__To do__
When a picture appears in the listing, leave it out and copy the rest exactly as it stands.

__Data__
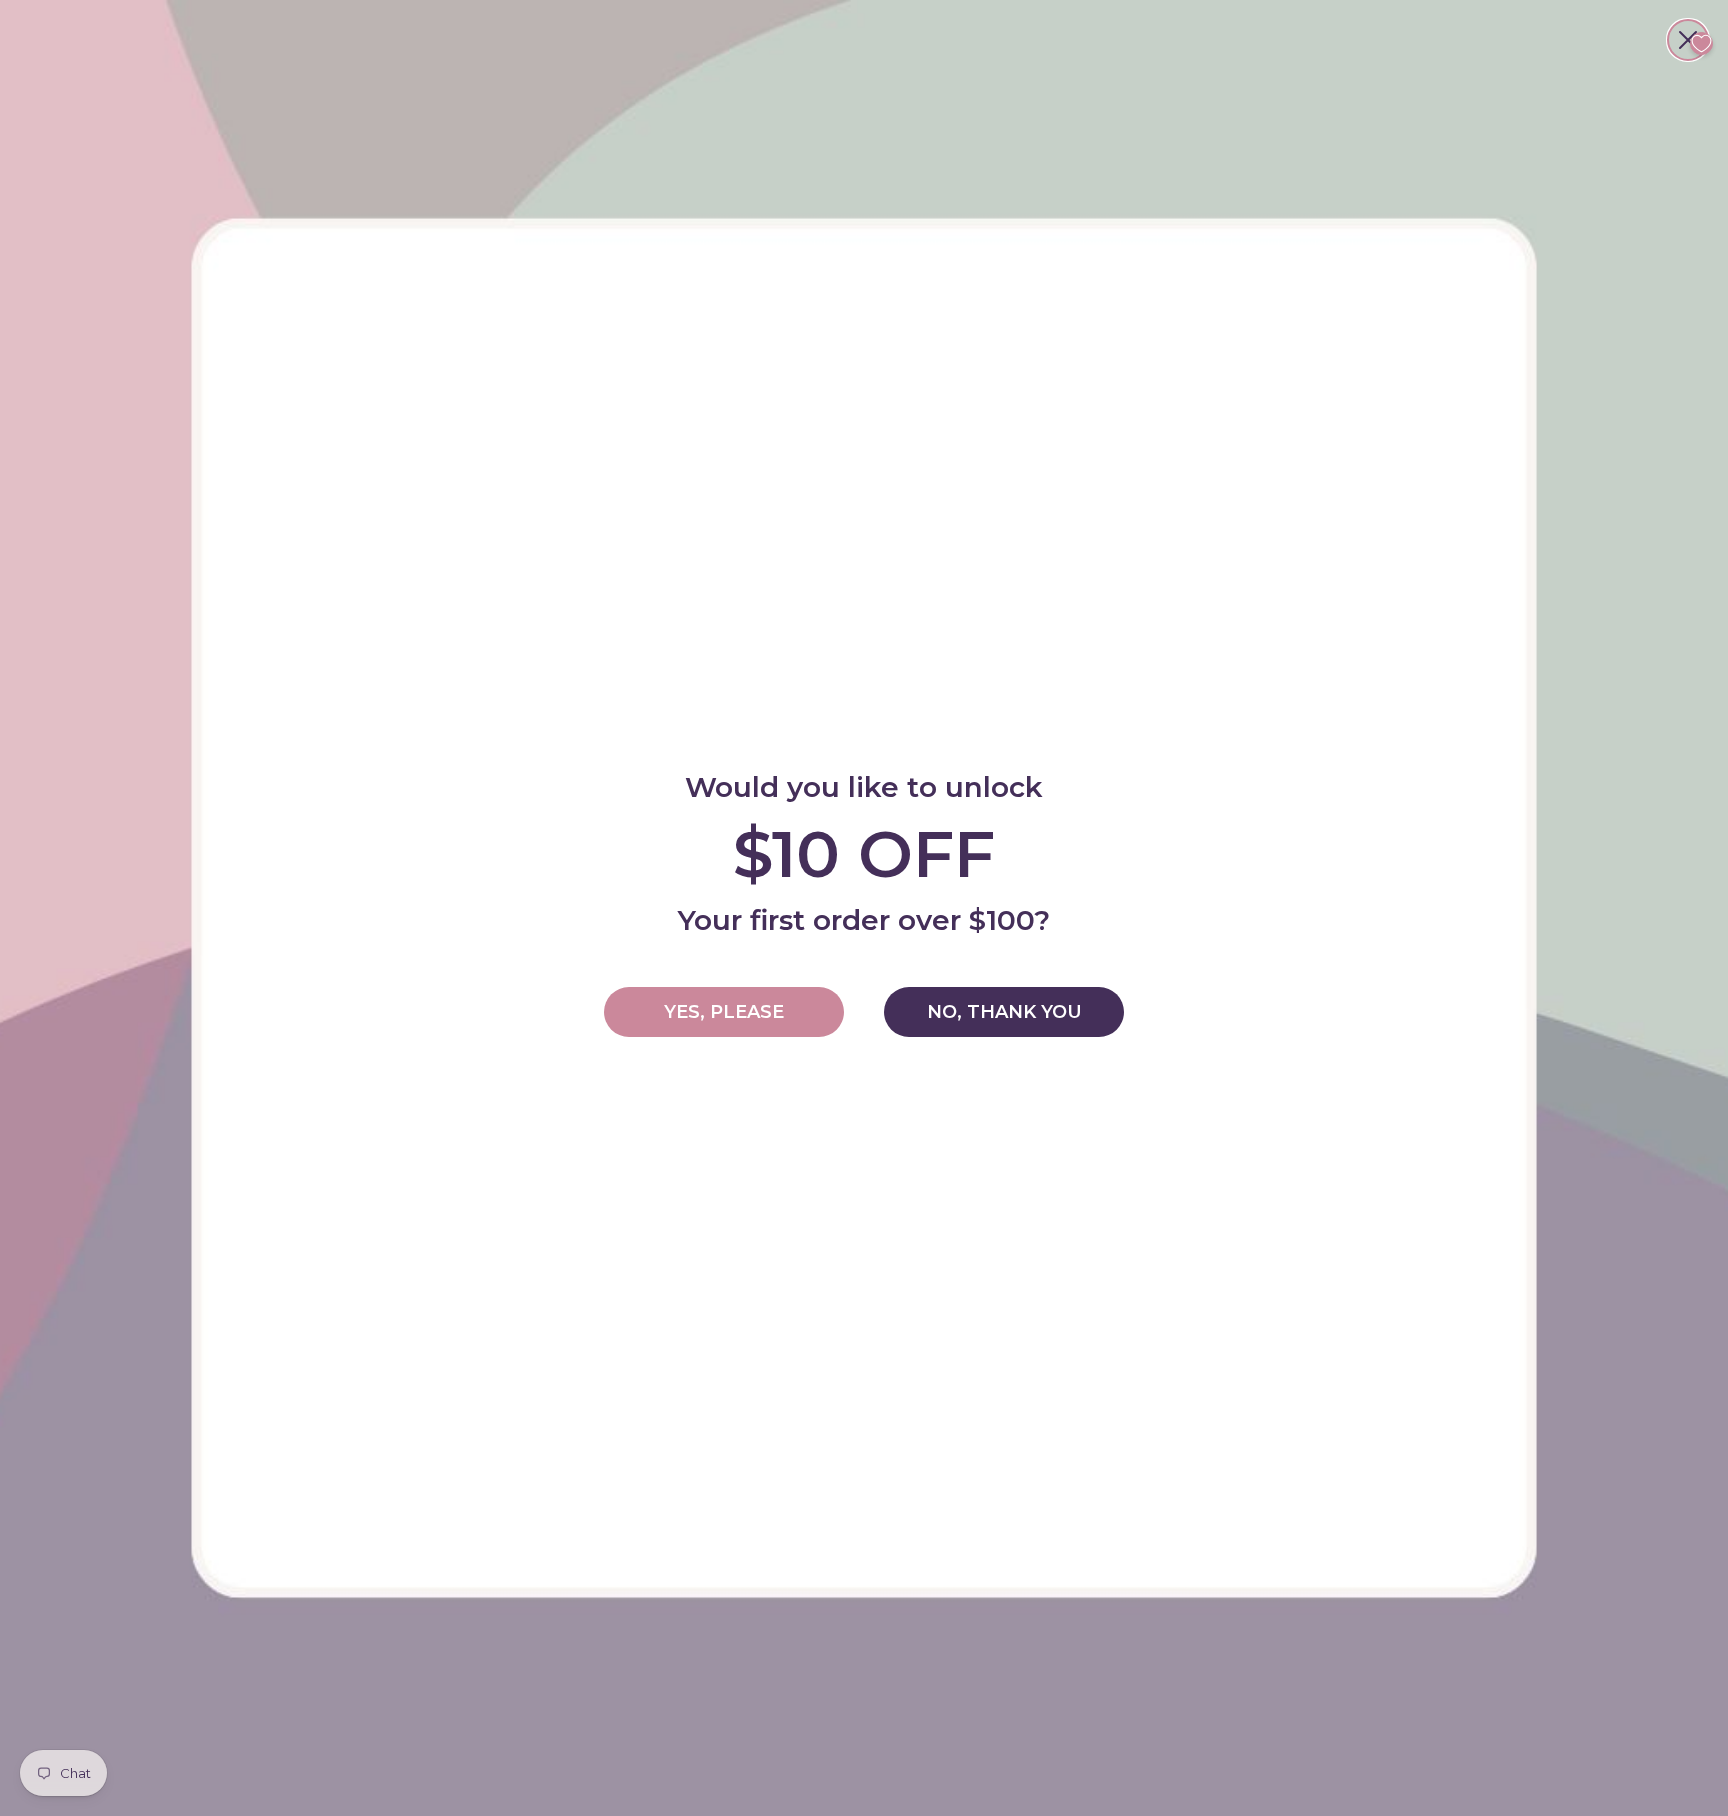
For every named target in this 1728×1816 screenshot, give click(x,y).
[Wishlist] (1701, 43)
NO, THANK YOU (1004, 1012)
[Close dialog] (1688, 40)
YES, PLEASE (724, 1012)
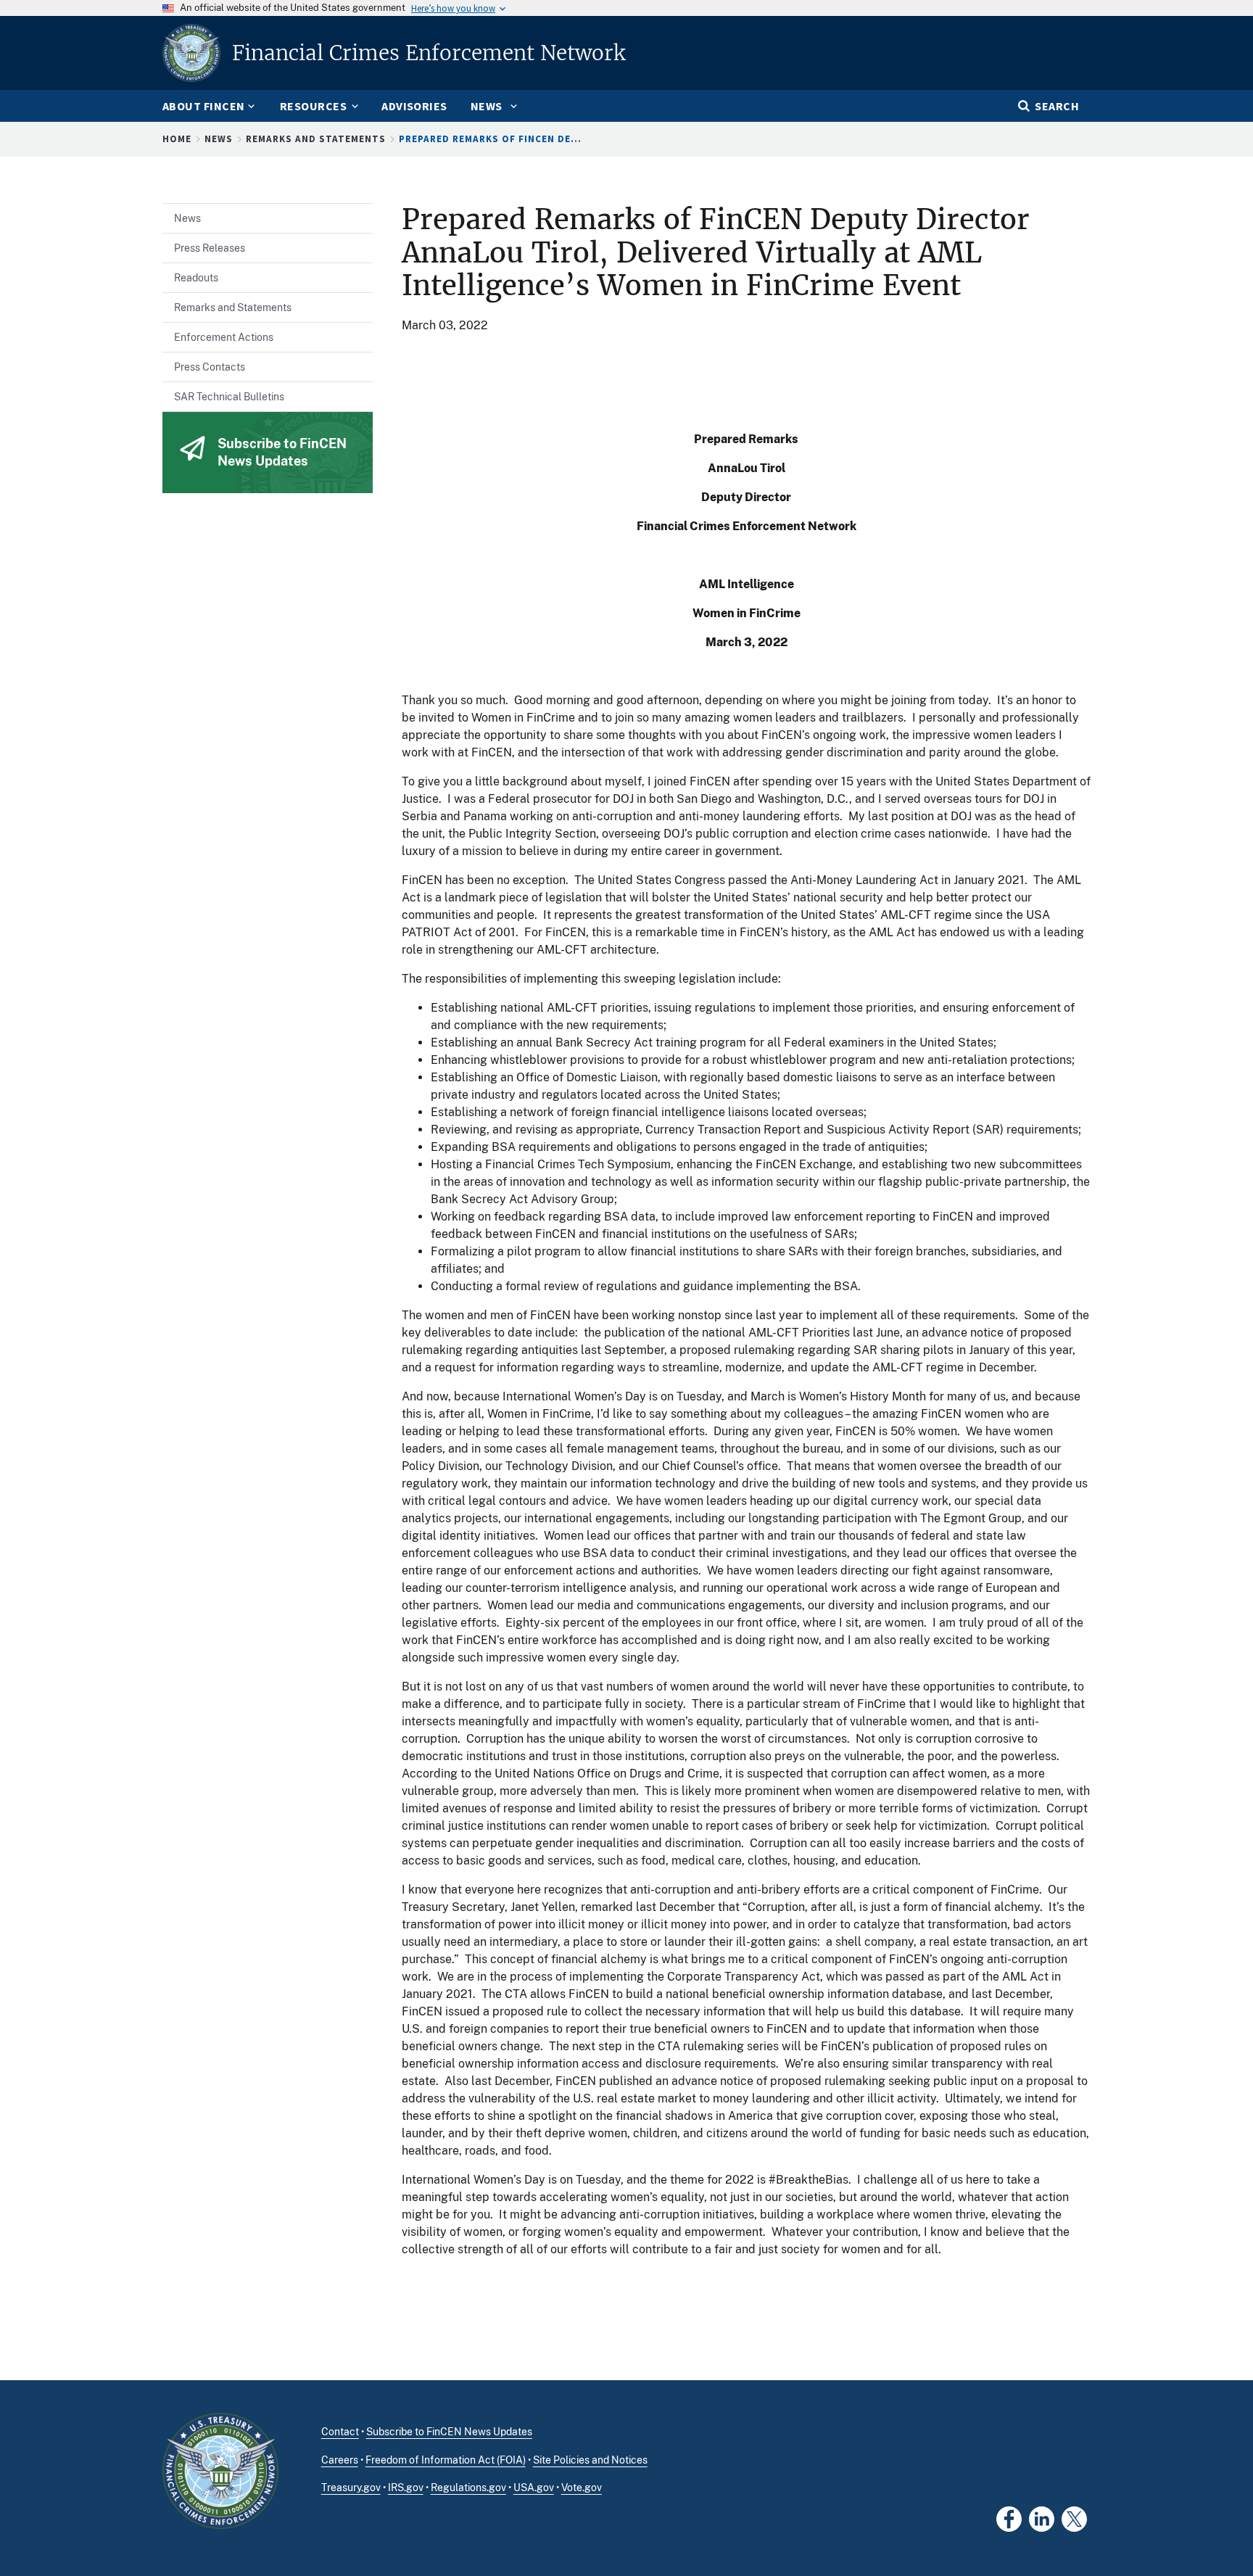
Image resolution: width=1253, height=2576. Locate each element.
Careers (339, 2460)
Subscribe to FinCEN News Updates (449, 2431)
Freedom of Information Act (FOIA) (445, 2460)
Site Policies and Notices (590, 2460)
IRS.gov (405, 2487)
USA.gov (533, 2487)
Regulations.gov (468, 2487)
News (218, 139)
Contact (340, 2431)
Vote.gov (581, 2487)
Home (176, 139)
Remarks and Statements (316, 139)
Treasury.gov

__Result of this exercise__
For every named target in this 1728×1816 screenshot, give click(x,y).
[Wishlist] (1701, 43)
NO, THANK YOU (1004, 1012)
[Close dialog] (1688, 40)
YES, PLEASE (724, 1012)
Image resolution: width=1253, height=2576. Locate each element.
Careers (339, 2460)
Subscribe to FinCEN News Updates (449, 2431)
Freedom of Information Act (FOIA) (445, 2460)
Site Policies and Notices (590, 2460)
IRS.gov (405, 2487)
USA.gov (533, 2487)
Regulations.gov (468, 2487)
News (218, 139)
Contact (340, 2431)
Vote.gov (581, 2487)
Home (176, 139)
Remarks and Statements (316, 139)
Treasury.gov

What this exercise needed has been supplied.